There is something terribly wrong with the state of exercise as we know it presently. Sales of treadmills, running shoes, gym memberships, and yoga classes are at an all-time high, but so too are our national levels of obesity and type II diabetes. Ever since the 1960s the exercising public has been told to stretch for flexibility and to perform low-intensity steady-state aerobic exercise for their cardiovascular systems and some form of resistance training to keep their muscles strong. With regard to diet, they have been told to restrict or omit macronutrients such as fats and carbohydrates and lots of other advice with regard to calorie-counting. Could it be that this information, however well intended, was mistaken? And is it really necessary to devote so much time to the pursuit?

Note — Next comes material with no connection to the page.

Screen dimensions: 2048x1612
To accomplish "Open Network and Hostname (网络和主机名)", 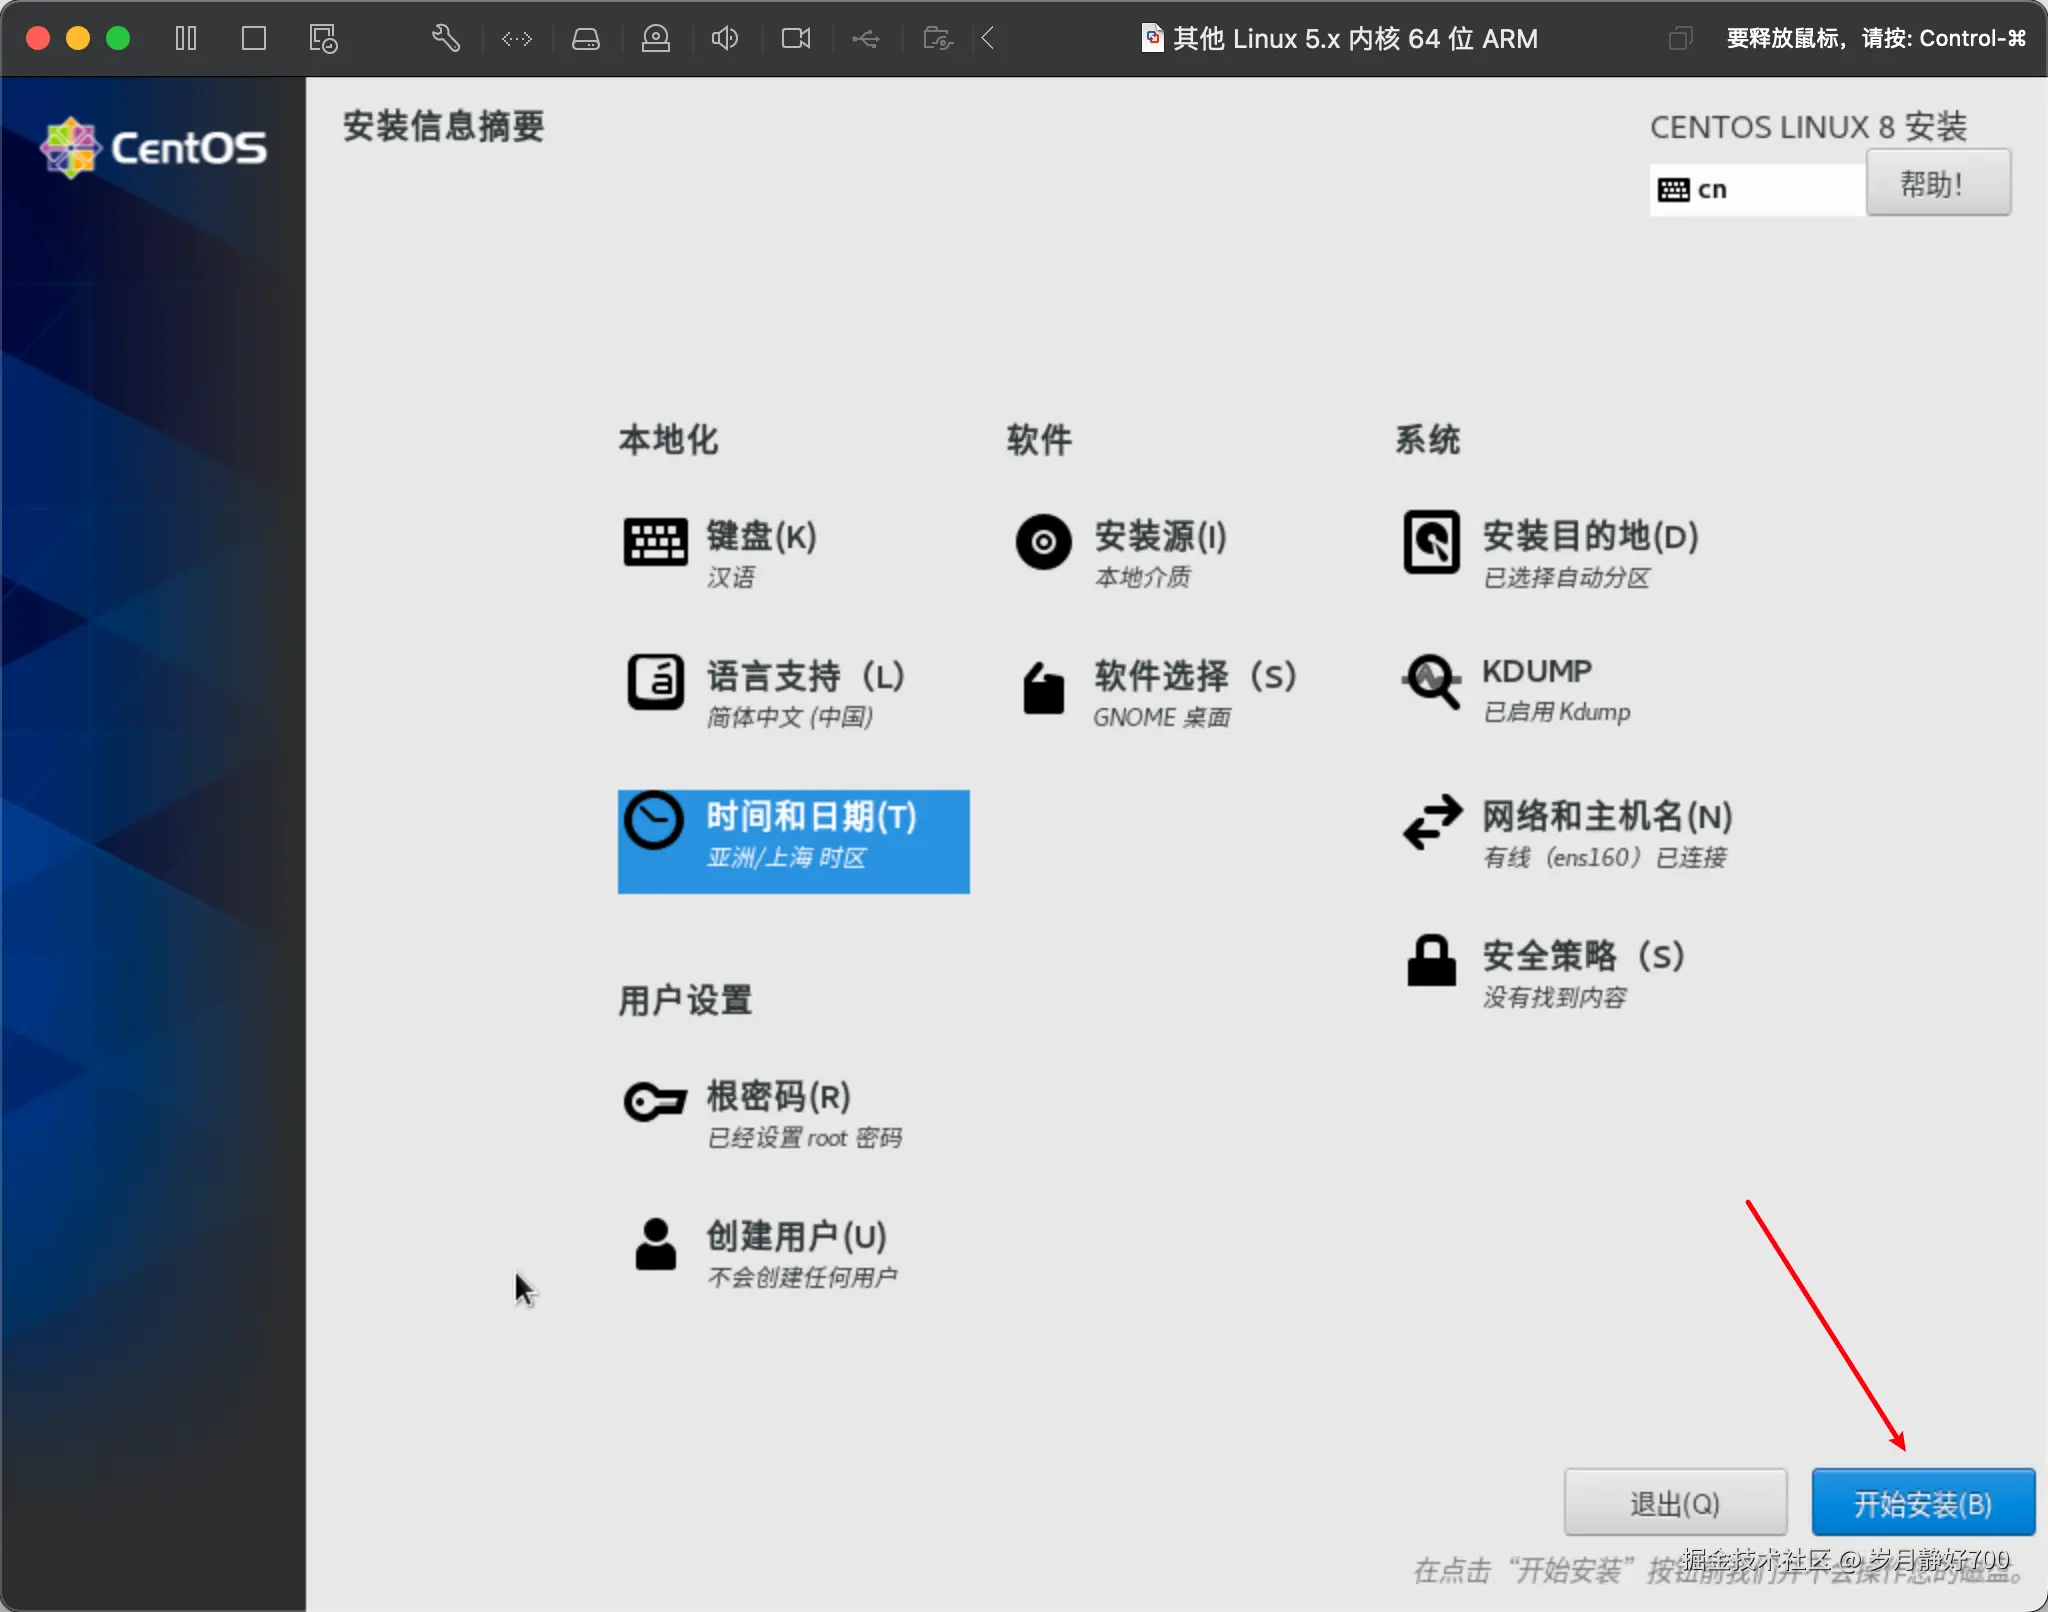I will (1605, 817).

Fitness researcher and pioneer John Little has spent more than twelve years researching the actual science underpinning our most prevalent beliefs about exercise and has come away from the enterprise convinced that we need an entirely new paradigm, one that would involve reliance on briefer workouts. He presents this revolutionary new approach in The Time-Saver's Workout.
Among the fascinating revelations presented in this book:
Certain types of exercise can actually make you less healthy and fatter.

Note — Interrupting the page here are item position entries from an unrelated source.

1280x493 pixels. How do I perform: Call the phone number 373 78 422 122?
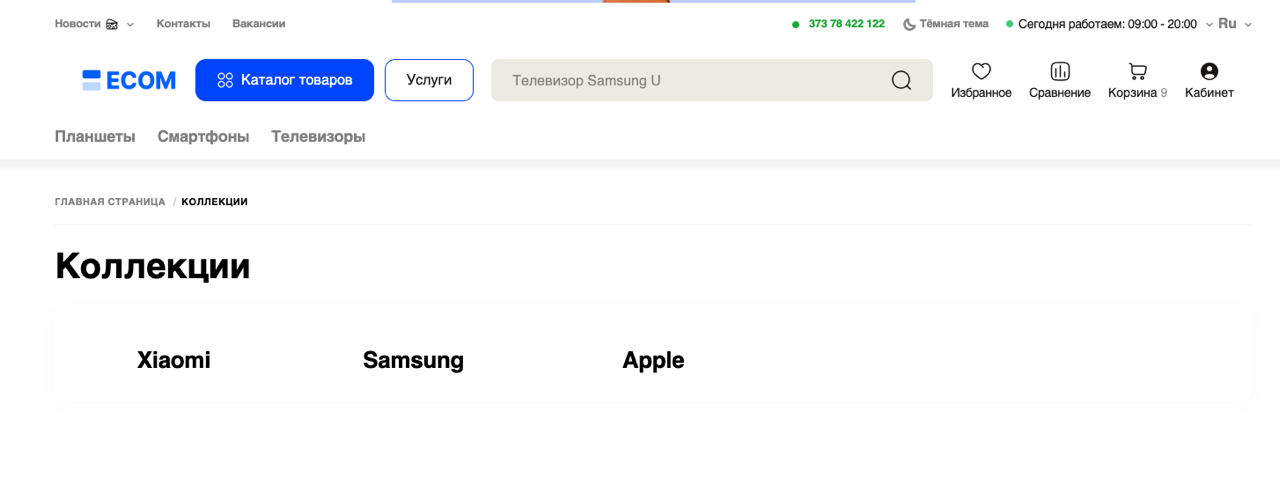click(846, 24)
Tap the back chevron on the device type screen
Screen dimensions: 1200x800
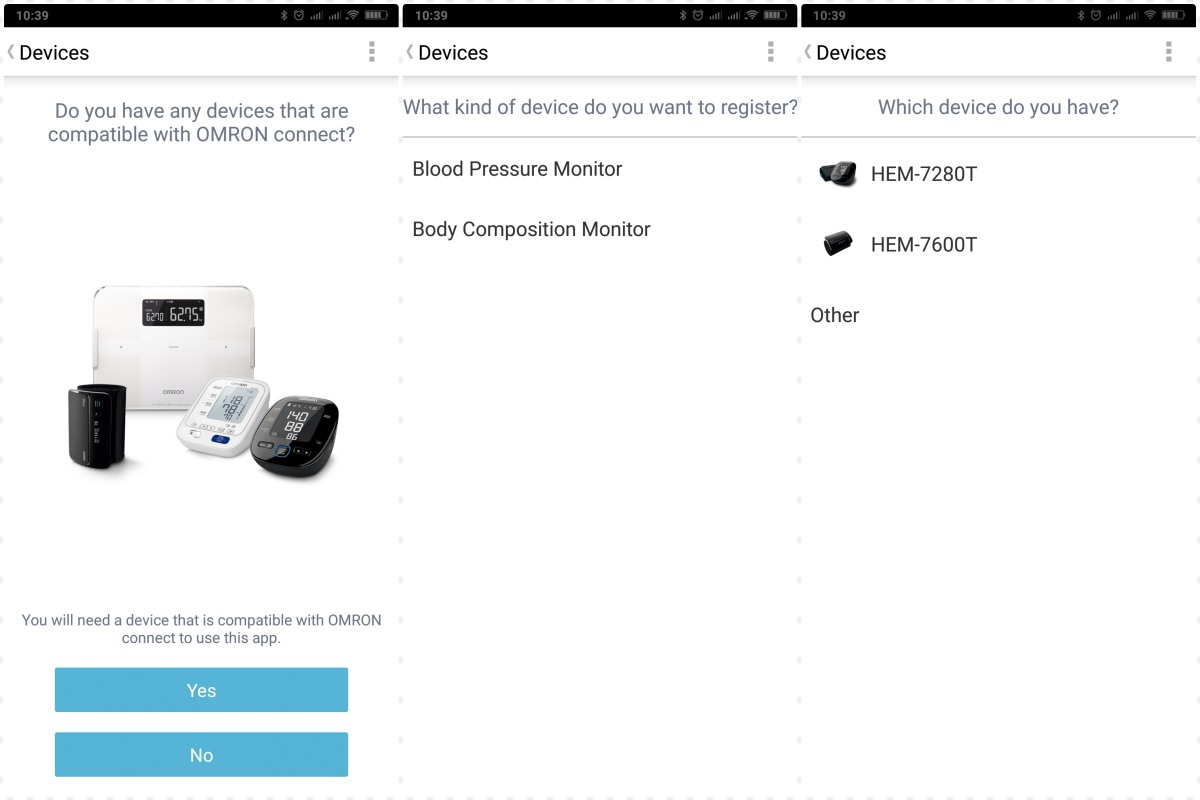(x=410, y=52)
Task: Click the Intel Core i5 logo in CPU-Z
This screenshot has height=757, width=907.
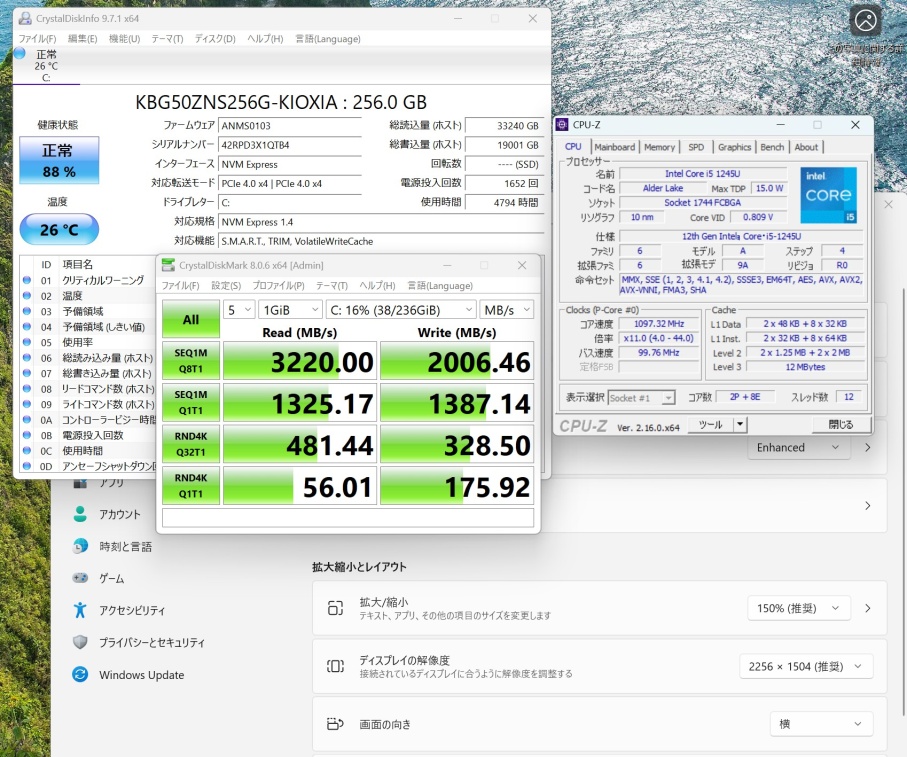Action: tap(828, 196)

Taking large doses of food supplements might actually shorten your life and put you at greater risk for disease.
Stretching to become more flexible or to recover quicker from injury has been found to do neither of these things.
Resistance training, once considered to be the weak sister of exercise, is now looking like the best form of exercise one should engage in.
The new protocols that Little exposes offer a far safer alternative for those looking to become stronger, fitter, and healthier without spending their lives in the gym.